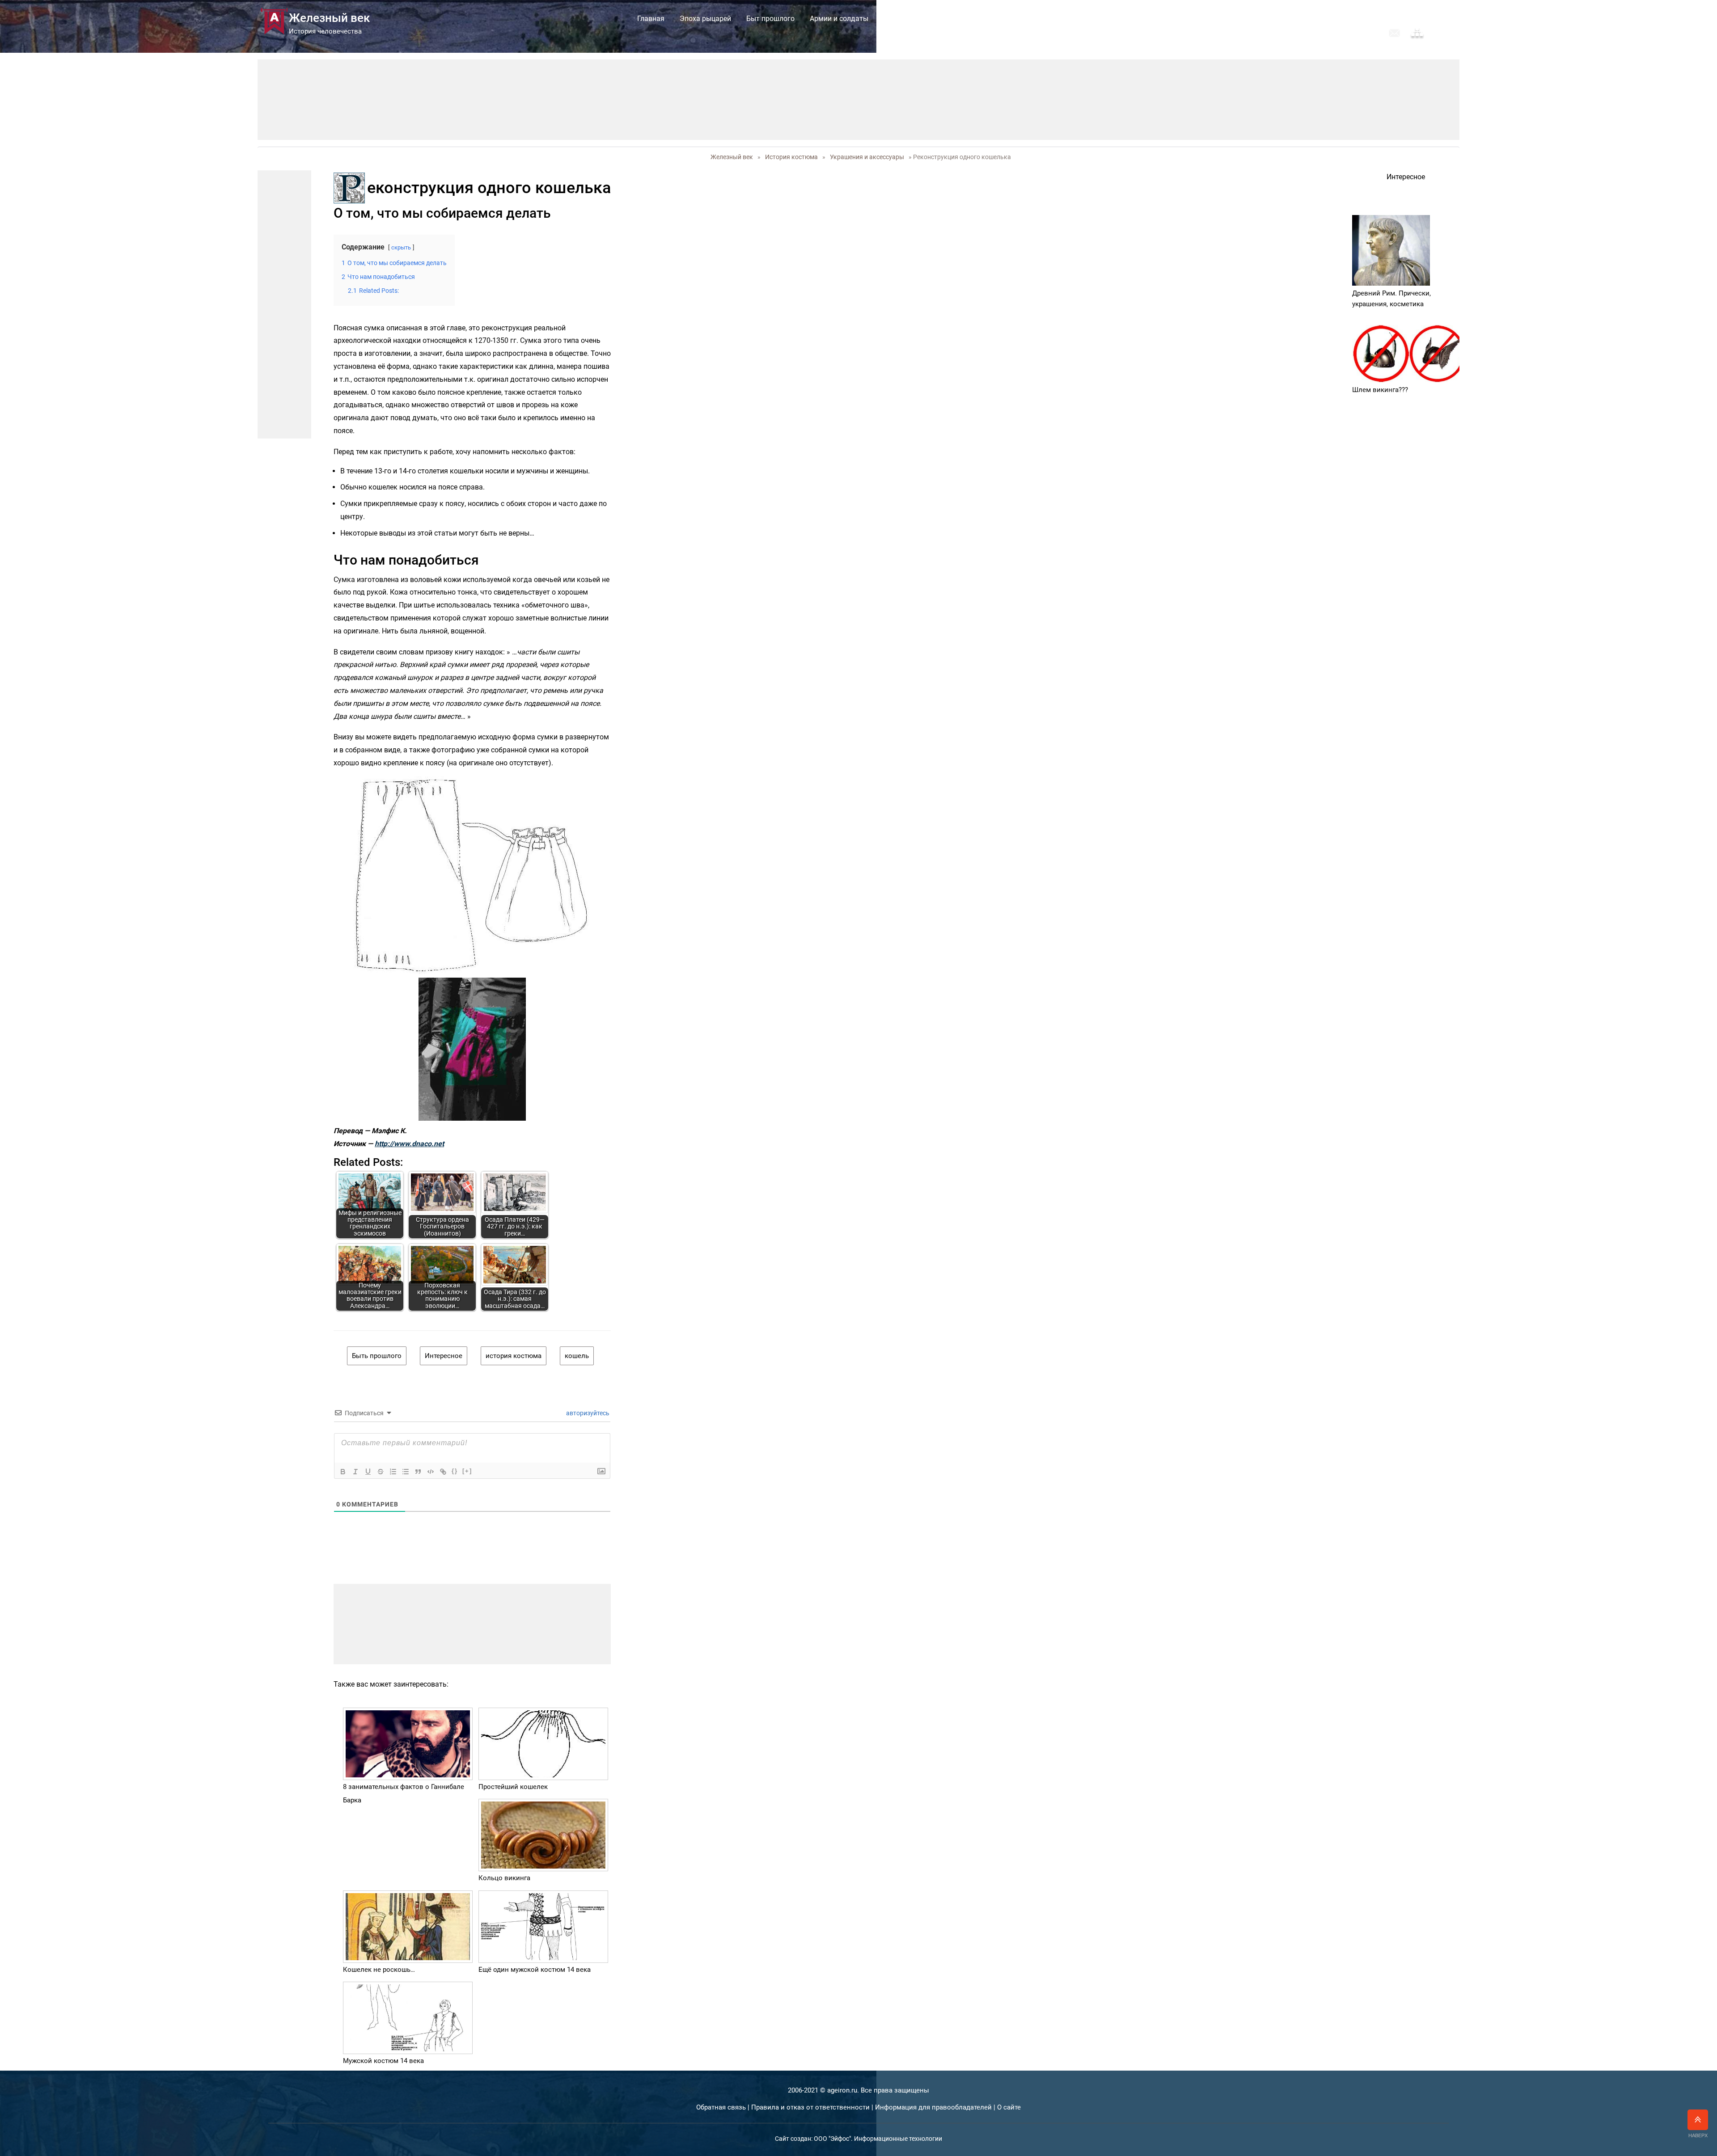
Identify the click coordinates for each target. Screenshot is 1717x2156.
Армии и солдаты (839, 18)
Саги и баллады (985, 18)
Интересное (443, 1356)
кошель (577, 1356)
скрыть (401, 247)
****
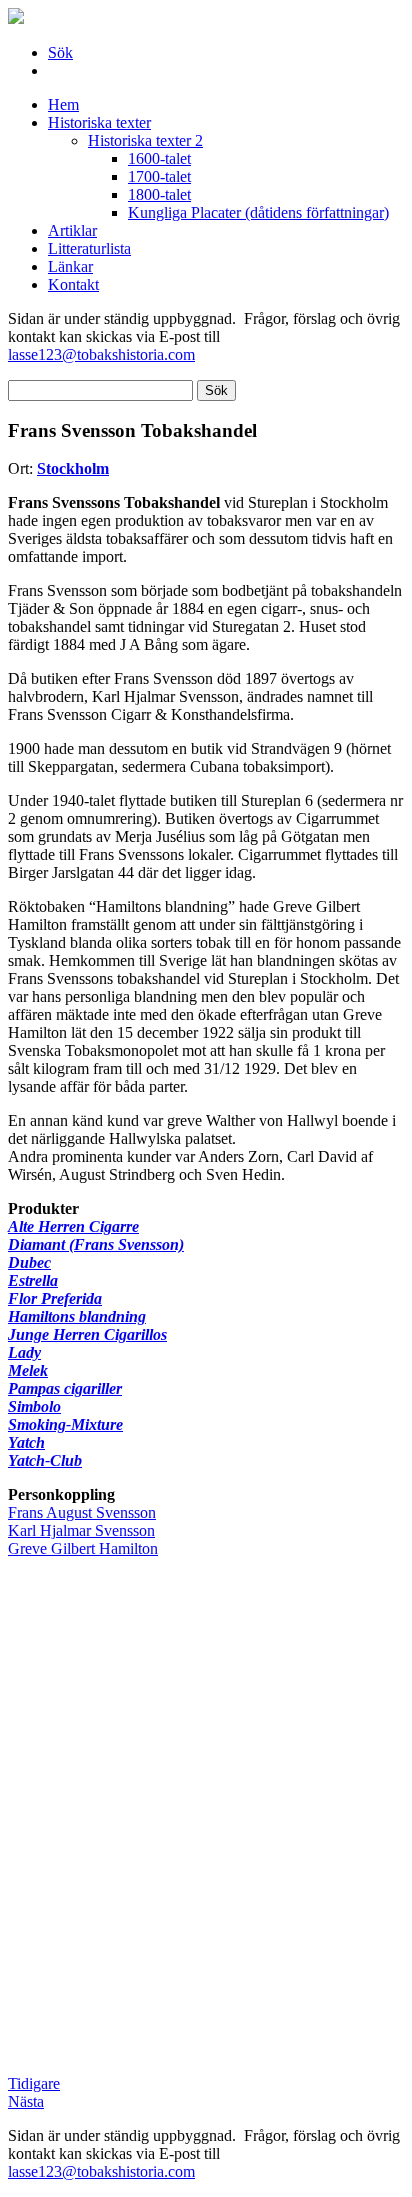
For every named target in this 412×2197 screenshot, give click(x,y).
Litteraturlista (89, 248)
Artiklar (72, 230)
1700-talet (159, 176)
****
▸ WORK INSTRUCTION:
Look through the entries and return every line where "target" appears.

▸ FINAL ANSWER:
Identify the click coordinates for each target. Screenshot is 1717x2156.
For every named target in this 412×2197 screenshot, give click(x,y).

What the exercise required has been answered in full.